» Work to be completed
Return the lines below word for word, leaving out the pictures.

(Stored dataset items)
################

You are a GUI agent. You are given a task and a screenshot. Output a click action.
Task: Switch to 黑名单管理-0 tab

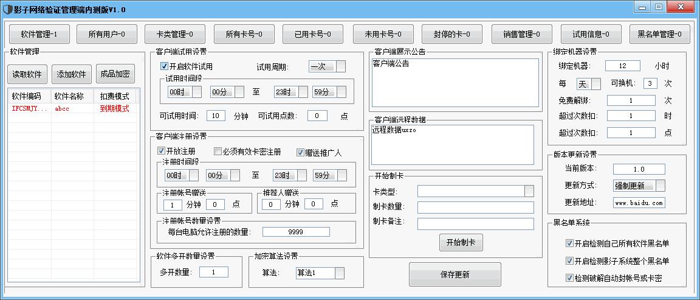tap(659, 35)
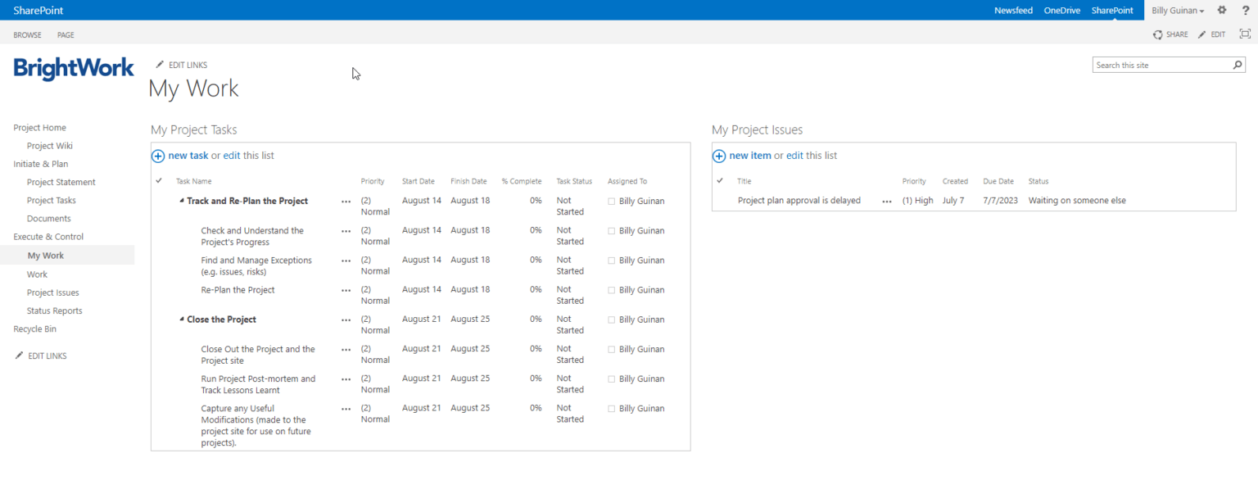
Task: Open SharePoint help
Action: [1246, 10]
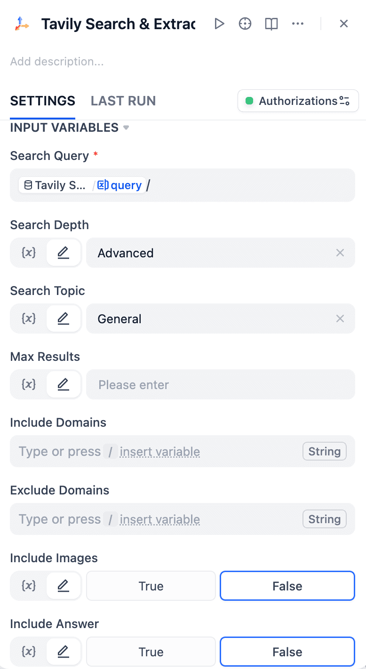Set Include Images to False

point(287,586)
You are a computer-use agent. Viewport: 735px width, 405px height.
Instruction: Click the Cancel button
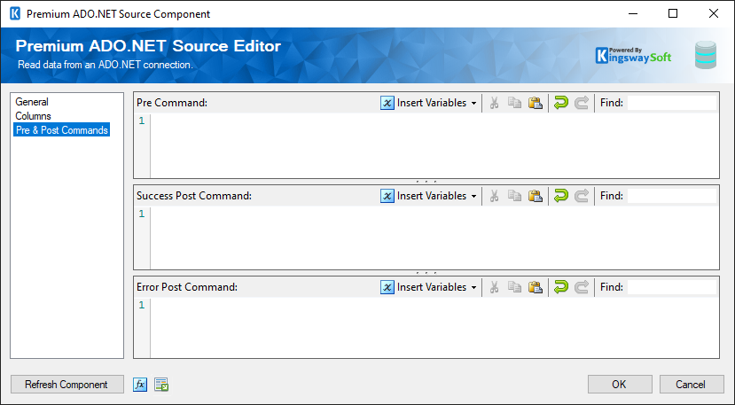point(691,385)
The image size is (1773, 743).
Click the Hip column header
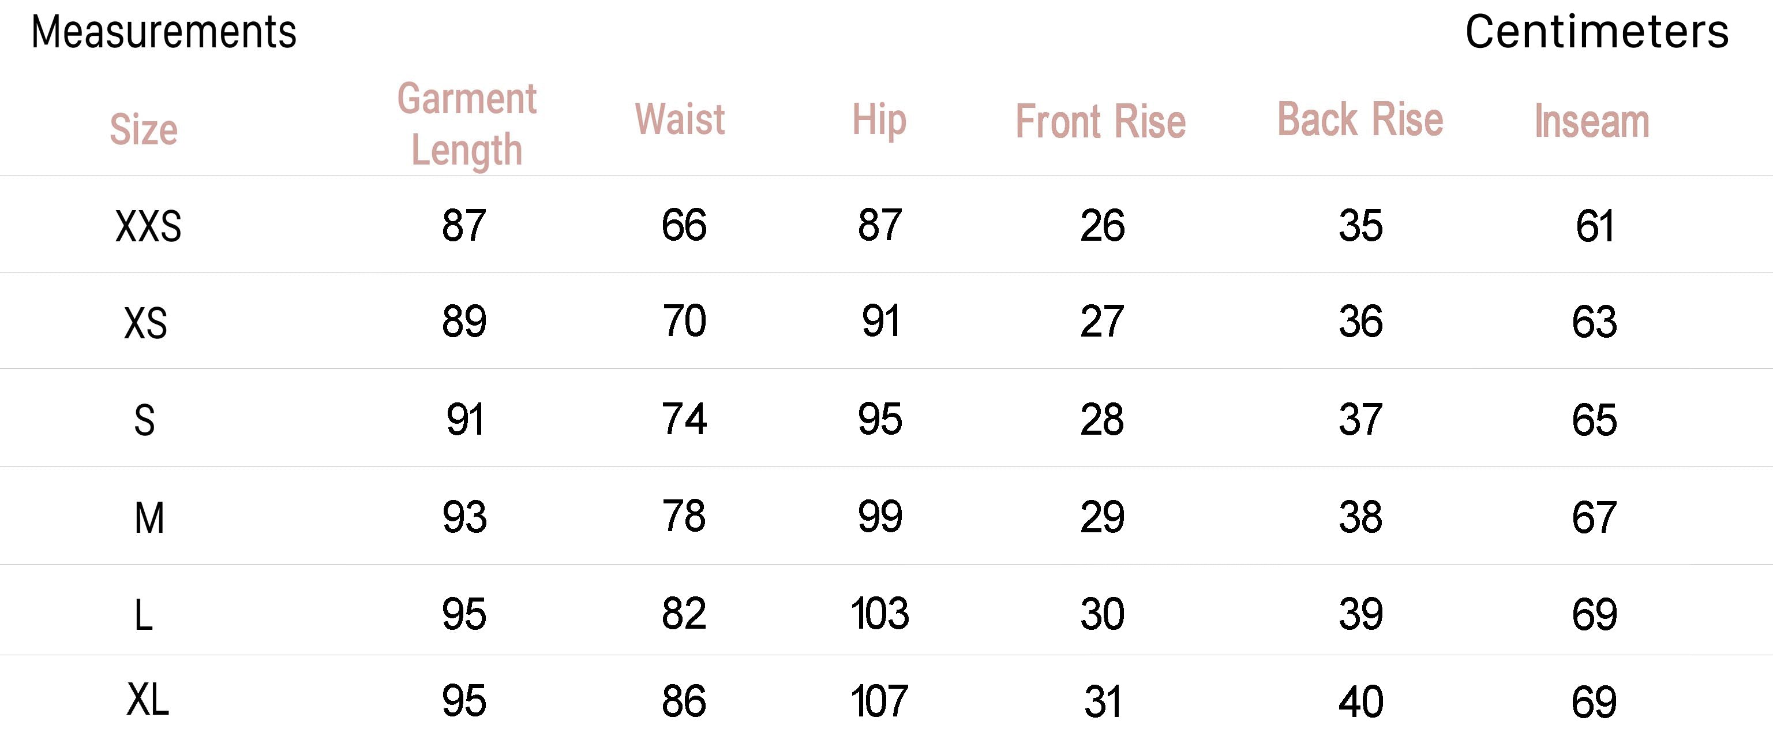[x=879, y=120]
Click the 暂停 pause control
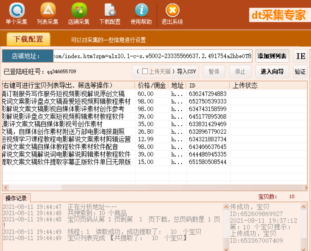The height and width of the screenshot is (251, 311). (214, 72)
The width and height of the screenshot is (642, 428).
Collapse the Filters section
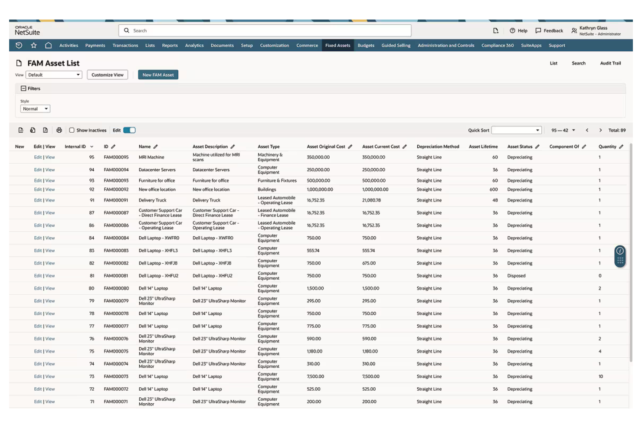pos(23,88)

################

» Response to the exercise
You are a GUI agent. You are given a task and a screenshot. Output a click action.
Task: Switch to 黑名单管理-0 tab

tap(659, 35)
Task: Open SharePoint help
Action: [1246, 10]
Set Include Images to False

point(287,586)
You are a computer-use agent. Viewport: 735px width, 405px height.
Instruction: Click the Cancel button
point(691,385)
The image size is (1773, 743).
Click the Hip column header
[x=879, y=120]
Click the 暂停 pause control
The height and width of the screenshot is (251, 311). (214, 72)
The width and height of the screenshot is (642, 428).
Collapse the Filters section
pos(23,88)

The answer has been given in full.